Research led by the German Institute of Human Nutrition (DIfE) has identified a new gene associated with diabetes, together with a mechanism that makes obese mice less susceptible to diabetes. A genomic fragment that occurs naturally in some mouse strains diminishes the activity of the risk gene Zfp69. The researchers also found that the corresponding human gene (ZNF642) is especially active in overweight individuals with diabetes.
The results of the study also involved scientists from the University of Leipzig and the German Cancer Research Center in Heidelberg.

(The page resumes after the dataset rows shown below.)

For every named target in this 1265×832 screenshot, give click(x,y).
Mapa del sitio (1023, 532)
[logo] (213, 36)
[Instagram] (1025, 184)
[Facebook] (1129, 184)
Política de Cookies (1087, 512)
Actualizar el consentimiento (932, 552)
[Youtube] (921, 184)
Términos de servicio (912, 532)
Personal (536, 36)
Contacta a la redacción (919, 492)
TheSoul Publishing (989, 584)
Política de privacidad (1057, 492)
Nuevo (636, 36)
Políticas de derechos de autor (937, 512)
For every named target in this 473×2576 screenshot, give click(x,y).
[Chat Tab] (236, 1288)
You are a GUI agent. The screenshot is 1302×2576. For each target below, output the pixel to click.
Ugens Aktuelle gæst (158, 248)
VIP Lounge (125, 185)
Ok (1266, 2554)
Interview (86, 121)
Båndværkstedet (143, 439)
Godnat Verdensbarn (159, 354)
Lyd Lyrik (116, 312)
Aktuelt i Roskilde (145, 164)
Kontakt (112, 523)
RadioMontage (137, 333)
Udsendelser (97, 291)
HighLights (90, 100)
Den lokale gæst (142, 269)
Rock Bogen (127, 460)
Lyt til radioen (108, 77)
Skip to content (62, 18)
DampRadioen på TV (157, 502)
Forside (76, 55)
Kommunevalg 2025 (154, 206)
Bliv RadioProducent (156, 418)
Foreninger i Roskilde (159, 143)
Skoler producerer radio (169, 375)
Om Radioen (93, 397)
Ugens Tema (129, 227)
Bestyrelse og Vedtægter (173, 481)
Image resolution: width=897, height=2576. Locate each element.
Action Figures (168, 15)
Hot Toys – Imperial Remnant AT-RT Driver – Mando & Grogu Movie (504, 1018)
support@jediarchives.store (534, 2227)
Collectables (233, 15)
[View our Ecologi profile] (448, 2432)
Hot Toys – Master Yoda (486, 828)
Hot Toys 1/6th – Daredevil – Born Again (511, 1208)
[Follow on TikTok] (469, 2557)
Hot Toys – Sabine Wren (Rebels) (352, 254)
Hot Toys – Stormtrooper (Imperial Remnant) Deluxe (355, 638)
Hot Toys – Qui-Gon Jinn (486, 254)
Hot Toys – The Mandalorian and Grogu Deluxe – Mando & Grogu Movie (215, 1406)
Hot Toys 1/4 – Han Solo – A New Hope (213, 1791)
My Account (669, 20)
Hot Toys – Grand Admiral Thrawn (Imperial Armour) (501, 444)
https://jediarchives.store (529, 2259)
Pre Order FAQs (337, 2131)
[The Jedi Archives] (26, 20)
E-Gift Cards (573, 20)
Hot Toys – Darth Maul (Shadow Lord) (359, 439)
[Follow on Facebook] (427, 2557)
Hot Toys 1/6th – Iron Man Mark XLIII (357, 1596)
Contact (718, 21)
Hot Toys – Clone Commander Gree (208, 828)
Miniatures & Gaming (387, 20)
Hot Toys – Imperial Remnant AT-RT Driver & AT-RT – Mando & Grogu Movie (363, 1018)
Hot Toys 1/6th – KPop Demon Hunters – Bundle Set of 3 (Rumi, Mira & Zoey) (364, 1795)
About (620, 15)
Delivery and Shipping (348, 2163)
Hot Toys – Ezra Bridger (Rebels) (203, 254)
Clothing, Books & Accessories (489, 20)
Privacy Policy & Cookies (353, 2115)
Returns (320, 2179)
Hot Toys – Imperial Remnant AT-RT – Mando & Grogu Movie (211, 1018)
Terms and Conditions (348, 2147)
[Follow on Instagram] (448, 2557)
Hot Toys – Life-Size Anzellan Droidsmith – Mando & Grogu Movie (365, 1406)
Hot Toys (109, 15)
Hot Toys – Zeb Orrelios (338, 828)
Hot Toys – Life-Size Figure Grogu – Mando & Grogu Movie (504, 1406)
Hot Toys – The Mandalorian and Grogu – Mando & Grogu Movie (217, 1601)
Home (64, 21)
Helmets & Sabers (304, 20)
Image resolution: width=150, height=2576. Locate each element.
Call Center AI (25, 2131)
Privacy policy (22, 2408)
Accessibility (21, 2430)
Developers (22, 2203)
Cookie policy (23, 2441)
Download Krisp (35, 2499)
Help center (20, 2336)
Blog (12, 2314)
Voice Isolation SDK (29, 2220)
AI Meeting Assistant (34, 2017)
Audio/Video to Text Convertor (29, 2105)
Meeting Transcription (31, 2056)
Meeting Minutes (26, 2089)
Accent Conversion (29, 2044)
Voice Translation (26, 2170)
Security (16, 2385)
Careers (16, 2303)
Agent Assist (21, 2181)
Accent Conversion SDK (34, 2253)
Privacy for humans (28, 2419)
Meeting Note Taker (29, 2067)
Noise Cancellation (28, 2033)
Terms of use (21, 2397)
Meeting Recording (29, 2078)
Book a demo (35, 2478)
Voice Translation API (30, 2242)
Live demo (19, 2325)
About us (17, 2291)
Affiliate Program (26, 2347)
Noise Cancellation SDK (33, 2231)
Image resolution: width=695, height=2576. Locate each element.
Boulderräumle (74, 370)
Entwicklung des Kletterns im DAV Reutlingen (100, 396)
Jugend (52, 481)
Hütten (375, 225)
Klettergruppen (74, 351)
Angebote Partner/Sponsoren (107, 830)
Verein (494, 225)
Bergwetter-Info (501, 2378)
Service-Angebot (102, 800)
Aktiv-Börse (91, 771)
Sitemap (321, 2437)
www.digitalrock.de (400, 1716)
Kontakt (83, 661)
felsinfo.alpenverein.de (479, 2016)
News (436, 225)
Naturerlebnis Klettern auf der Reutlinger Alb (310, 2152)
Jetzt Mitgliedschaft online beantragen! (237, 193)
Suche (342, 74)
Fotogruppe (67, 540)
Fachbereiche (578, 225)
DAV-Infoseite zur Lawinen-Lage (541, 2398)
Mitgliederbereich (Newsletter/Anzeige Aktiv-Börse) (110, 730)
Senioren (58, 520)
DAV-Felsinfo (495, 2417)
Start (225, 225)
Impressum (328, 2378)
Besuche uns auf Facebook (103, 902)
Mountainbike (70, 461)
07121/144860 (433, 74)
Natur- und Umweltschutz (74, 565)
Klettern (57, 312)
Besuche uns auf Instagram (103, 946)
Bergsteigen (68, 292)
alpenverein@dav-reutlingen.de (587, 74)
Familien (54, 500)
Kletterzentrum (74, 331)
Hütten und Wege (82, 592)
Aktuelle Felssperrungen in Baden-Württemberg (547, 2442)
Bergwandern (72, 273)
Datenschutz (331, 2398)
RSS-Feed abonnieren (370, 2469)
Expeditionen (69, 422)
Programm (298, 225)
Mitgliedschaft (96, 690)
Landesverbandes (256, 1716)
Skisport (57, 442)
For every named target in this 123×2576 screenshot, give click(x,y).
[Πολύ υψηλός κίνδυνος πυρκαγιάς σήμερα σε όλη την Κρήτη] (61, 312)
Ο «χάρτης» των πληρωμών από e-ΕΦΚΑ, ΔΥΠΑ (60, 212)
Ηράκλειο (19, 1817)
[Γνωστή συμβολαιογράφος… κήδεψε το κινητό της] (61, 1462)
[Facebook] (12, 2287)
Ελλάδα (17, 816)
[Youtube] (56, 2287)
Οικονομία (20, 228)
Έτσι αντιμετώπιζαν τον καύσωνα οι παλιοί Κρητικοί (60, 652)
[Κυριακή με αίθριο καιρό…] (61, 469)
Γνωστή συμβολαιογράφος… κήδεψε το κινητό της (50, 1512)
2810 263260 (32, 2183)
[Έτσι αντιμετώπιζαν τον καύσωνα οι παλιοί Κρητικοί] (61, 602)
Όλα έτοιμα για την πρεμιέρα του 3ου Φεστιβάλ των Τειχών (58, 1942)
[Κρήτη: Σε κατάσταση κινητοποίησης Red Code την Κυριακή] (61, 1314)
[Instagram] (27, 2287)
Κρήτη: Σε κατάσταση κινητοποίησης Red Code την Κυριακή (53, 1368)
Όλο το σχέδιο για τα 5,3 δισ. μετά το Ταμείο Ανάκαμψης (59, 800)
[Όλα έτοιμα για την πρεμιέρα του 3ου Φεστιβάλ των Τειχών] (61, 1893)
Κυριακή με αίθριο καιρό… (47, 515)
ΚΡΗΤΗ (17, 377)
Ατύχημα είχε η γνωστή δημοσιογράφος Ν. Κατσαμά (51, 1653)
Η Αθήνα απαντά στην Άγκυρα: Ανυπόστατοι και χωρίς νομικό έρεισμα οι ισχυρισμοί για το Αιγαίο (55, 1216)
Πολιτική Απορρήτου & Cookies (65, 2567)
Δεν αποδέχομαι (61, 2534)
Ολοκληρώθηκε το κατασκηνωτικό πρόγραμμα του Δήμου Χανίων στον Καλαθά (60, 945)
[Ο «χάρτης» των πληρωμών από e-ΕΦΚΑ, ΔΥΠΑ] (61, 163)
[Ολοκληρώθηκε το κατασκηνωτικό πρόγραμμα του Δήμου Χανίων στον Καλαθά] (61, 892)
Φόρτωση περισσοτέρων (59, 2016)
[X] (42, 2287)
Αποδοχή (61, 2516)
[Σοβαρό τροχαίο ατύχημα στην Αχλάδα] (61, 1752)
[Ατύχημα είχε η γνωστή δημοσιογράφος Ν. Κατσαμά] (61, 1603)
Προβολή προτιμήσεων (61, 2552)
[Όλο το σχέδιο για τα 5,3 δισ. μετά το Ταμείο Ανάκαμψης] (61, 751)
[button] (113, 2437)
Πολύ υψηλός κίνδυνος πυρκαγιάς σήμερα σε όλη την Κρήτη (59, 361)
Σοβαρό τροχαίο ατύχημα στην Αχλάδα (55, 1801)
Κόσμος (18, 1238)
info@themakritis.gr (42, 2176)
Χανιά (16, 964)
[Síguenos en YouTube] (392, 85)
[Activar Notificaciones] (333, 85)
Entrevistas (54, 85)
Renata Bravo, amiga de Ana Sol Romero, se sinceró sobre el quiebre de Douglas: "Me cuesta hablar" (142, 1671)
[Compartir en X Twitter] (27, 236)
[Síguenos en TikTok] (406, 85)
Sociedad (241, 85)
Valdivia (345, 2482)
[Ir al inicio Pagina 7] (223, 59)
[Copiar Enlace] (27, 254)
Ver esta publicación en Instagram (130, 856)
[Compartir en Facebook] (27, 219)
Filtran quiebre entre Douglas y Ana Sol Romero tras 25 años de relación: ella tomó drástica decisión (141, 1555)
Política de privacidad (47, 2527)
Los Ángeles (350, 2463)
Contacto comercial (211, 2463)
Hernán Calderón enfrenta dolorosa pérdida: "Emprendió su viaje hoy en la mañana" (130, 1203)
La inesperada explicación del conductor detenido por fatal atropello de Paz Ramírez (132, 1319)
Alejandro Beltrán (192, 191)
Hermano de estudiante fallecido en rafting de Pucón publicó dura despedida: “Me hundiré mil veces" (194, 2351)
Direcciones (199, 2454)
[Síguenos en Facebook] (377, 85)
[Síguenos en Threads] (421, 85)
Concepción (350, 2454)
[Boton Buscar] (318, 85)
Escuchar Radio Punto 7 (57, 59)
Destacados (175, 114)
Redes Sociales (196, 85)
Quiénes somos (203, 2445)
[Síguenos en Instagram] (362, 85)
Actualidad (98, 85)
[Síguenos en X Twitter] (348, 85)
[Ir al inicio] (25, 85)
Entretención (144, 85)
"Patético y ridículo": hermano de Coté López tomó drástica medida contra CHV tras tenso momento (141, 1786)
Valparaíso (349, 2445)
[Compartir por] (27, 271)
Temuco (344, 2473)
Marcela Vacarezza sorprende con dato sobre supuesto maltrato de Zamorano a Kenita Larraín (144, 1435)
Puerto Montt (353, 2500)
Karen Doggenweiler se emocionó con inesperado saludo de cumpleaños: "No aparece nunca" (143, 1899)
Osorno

According to the World Health Organization (WHO), around 1.6 billion people are overweight worldwide. The number of people with type 2 diabetes has increased accordingly to 230 million. The risk of developing type 2 diabetes is approximately 50% hereditary, but is also dependent on nutrition and lifestyle factors.
In the present study, the researchers compared the genomes of different mouse strains. Some mouse strains were obese but had no strikingly elevated blood glucose levels and were less susceptible to diabetes. Other strains developed a severe malfunction of fat and glucose metabolism as they continued to gain weight, causing these mice to rapidly develop type 2 diabetes.
According to the study, this difference is due to a small fragment of genetic information: a so-called "jumping gene" or "transposon" of viral origin, localized in a non-coding segment of the gene Zfp69, whose effect it diminishes. Without this genetic fragment, the risk gene is fully active and, in combination with obesity, leads to high blood sugar levels and malfunction of fat metabolism. The gene is also active in the fat tissues of overweight people suffering from diabetes – more so than in healthy individuals.
"Our data suggest that the protein product of the risk gene in obese individuals enhances the storage of fat in fat cells. As a result, excessive fat accumulates in the liver and this in turn contributes to the development of diabetes," explains Stephan Scherneck, first author of the study.
"We have therefore discovered a new diabetes gene of similar importance in mice and humans," says Hans-Georg Joost, head of the study and scientific director of DIfE, "as well as a mechanism that has not been described before in connection with the heredity of diabetes and obesity."
These data show the importance of studying in detail not only genes themselves but also transposons in their vicinity.
Joost continued, "This transposon is quite active and almost completely "turns off" the Zfp69 gene. We have found indications that it is also active in other mouse genes. Since the human genome is full of such fragments, it is quite possible that they play a greater role than previously assumed."